Aku mencubit lengannya, tapi seperti biasa, cubitanku tak berefek apapun padanya. Laki-laki ini benar-benar bersikap jujur padaku beberapa waktu belakangan ini.
"Saya ada satu pasien yang suka ngelukis, tapi sayangnya dia ga tinggal di sini. Kalau tinggal di sekitar sini saya bisa kenalin ke kalian. Lukisannya bagus banget. Dijual di satu galeri tetap, tapi dia pakai nama samaran."
"Nama samaran?" Astro bertanya.
Dokter Alena mengangguk, "Nama samarannya Suzu.
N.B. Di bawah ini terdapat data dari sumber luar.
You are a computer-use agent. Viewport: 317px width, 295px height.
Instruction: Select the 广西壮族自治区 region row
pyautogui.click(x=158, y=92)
Dari bahasa Jepang, yang artinya umur panjang."
Umur panjang? Berapa umur panjang bagi manusia untuk terus hidup? Astaga ... kenapa aku justru memikirkan hal ini? Aku masih sangat muda, tapi usia muda tak menjamin aku akan tetap hidup hingga tua, bukan?
Entah bagaimana seperti ada aliran es menjalari tengkuk dan membuat bulu halusku meremang. Membayangkan kematian tak pernah terasa baik bagiku. Terlebih, setelah aku kehilangan keluargaku bertahun yang lalu.
"Aku titip salam kalau Dokter ketemu lagi sama ... Suzu." ujarku ragu-ragu karena aku khawatir salah menyebut nama samarannya. Bagaimanapun nama itu terdengar aneh saat diucapkan.
Dokter Alena mengangguk, "Kalian ga pulang? Galerinya mau ditutup sebentar lagi."
Astro menoleh padaku sebelum kembali menatap Dokter Alena, "Kita ada kenalan di sini dan dia mau nemenin kita keliling sebentar. Soalnya cuma hari ini aja kita bisa ke sini, Dok. Kita mau pindah semester depan."
"Pindah ke mana? Bukannya kamu masih semester dua di sini?" Dokter Alena bertanya dengan nada terkejut yang jelas sekali.
"Kita mau ke Jerman, Dok." ujarku.
Dokter Alena menatap kami berdua bergantian sebelum menatapku lekat, "Kamu sakit?"
"Ga sakit kok." ujarku dengan senyum manis. "Keluarga yang nyaranin kita pindah ke sana. Kita cuma nurut aja."
Dokter Alena terlihat lega, "Saya pikir kamu sakit. Kayaknya agak beda gitu. Gemukan ya sekarang?"
Aku menatap tubuhku sendiri dengan canggung. Sepertinya Dokter Alena benar, aku memang lebih gemuk. Sejak aku memimpikan anak kecil beraroma amis itu aku memang makan lebih banyak dari biasanya.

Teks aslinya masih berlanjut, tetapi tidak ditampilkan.